◆ Work instruction
Return the stretch of the professor workload post below from "However, here are" through "for these priorities.", copied word for word.

How to reduce your workload as a professor

I asked ChatGPT how I can reduce my workload as a professor, and I have Some Opinions on that. Here’s what AI recommended me (in italic), and what I think about that (regular).

As a professor, reducing your workload can be challenging due to the many responsibilities you have.

You bet, AI, there’s a lot on my plate.

However, here are a few tips that may help:

Bring it on…

  1. Prioritize tasks: Make a list of your tasks and prioritize them based on importance and urgency. Focus on the most important tasks first. Yes, prioritizing is important – it’s the only way we can make time for writing. But we need a bit more time management tools than just listing everything and adding priority categories to it. While the Urgent-Important Matrix can be helpful to evaluate how we spend our time and what we focus on, it is more a tool for evaluating if we are working on our priorities and not so much a tool that helps us to find time for these priorities.

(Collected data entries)

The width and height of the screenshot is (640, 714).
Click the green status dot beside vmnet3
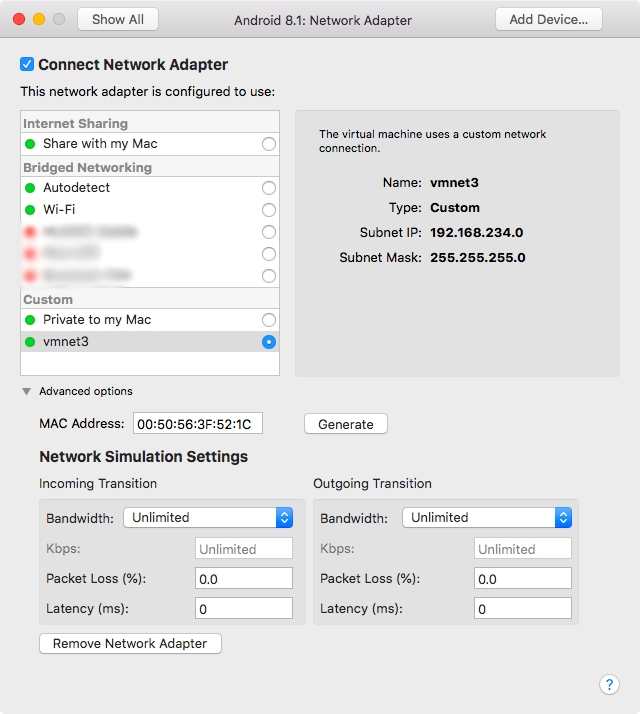[31, 342]
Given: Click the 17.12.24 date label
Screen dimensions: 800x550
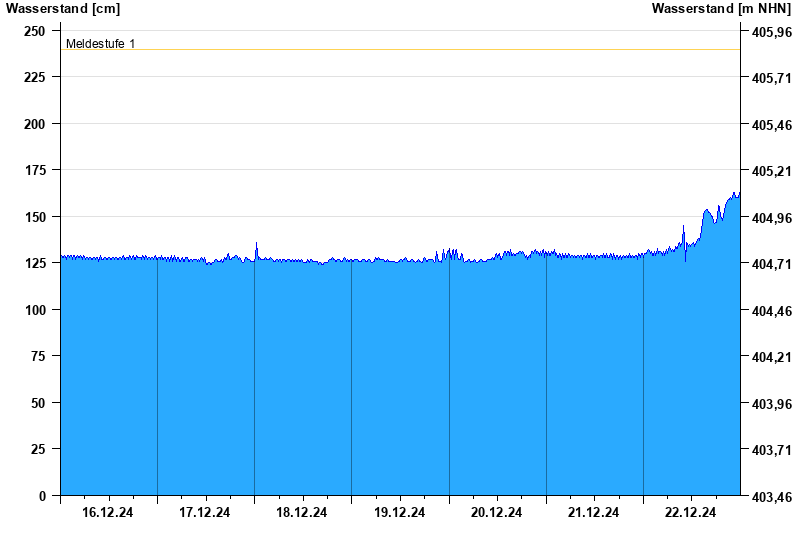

◆ Your solution
However, here are a few tips that may help:

Bring it on…

  1. Prioritize tasks: Make a list of your tasks and prioritize them based on importance and urgency. Focus on the most important tasks first. Yes, prioritizing is important – it’s the only way we can make time for writing. But we need a bit more time management tools than just listing everything and adding priority categories to it. While the Urgent-Important Matrix can be helpful to evaluate how we spend our time and what we focus on, it is more a tool for evaluating if we are working on our priorities and not so much a tool that helps us to find time for these priorities.